The greater length of the stenosis was the only negative predictor of primary patency, whereas the higher severity of the stricture and the younger age of the patient were the sole unfavourable predictors of secondary patency. As far as secondary patency significant predictors calculation is concerned, the small number of restenoses (22) may have biased the results. Classical predictors such as gender, diabetes, or fistula age did not statistically modify primary or secondary patencies. This was also noted in one study . Hypertension, previous treatment, distance to anastomosis, clinical detection of the stenosis, or their detection via an echo-Doppler surveillance program were not statistically significant predictors of patency either. Thus, it might be reasonable to suppose that the longer the stenoses, the greater the benefit of PCBs. However, our study is not capable of providing a formal answer to this question.
The good efficacy of the PCB results in the inhibition of neointimal hyperplasia by paclitaxel, a mitotic inhibitor. The problem is that engineering has a cost: a PCB is much more expensive (up to three times the price in Luxembourg) than a conventional or a high-pressure balloon, and it may, quite logically, be inflated only once. Moreover, some additional dilation procedures must be performed with high-pressure balloons, cutting balloons, or balloons exceeding the diameter of 7 mm (maximal diameter of the In.Pact Pacific).
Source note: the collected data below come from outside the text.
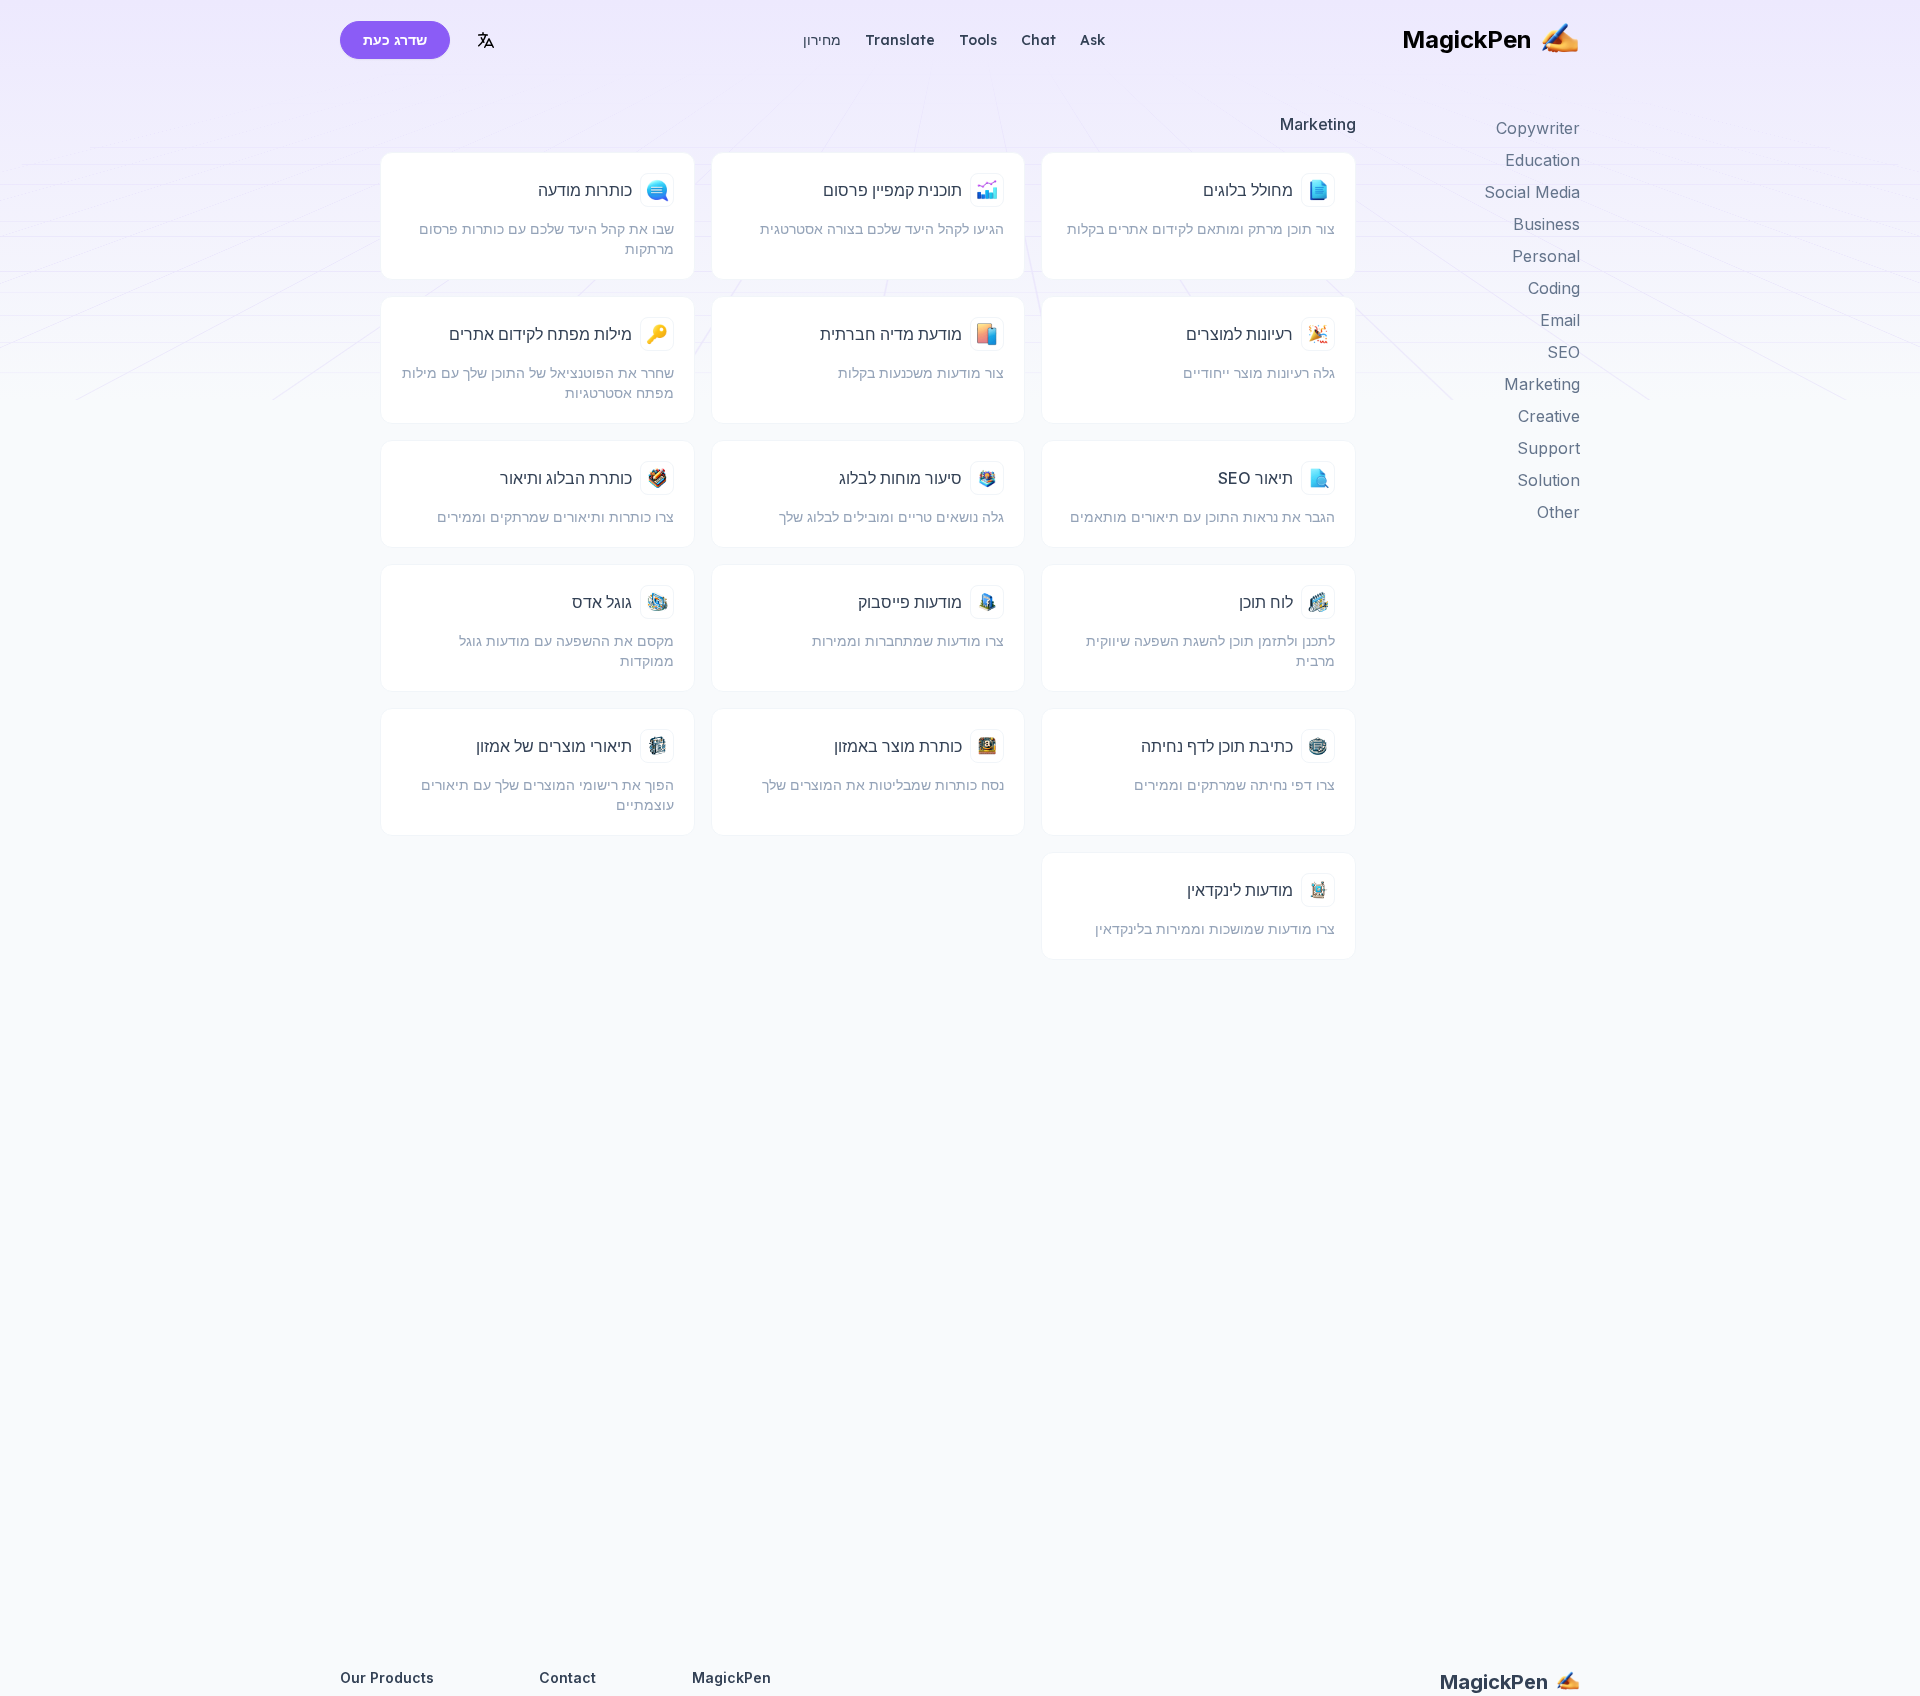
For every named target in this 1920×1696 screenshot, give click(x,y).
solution (1548, 480)
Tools (978, 40)
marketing (1542, 384)
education (1542, 160)
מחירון (822, 40)
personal (1546, 256)
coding (1554, 288)
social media (1532, 192)
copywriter (1538, 128)
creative (1549, 416)
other (1558, 512)
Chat (1038, 40)
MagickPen (1467, 39)
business (1546, 224)
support (1548, 448)
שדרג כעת (395, 39)
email (1560, 320)
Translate (900, 40)
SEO (1563, 352)
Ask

Should PCBs only be used in selective cases of long venous stenosis? Should they be kept for restenosis? As early unexpected thrombosis occurred in three shunts after PCB dilation, should short-term anticoagulation be considered? Since we recognize that our series is small, implying possible bias, and particularly for the secondary patency section, concerning 22 restenoses only, further randomized, multicentric studies, with larger cohorts of patients are needed to refine the indications for PCBs.
PCBs appear to improve the primary and secondary patency rates after the treatment of venous stenoses in native hemodialysis fistulas. The main problem remains in their much higher cost, possibly indicating that they should be indicated for selected cases. Further larger and randomized studies must be launched to define the best indications of this expensive device more precisely.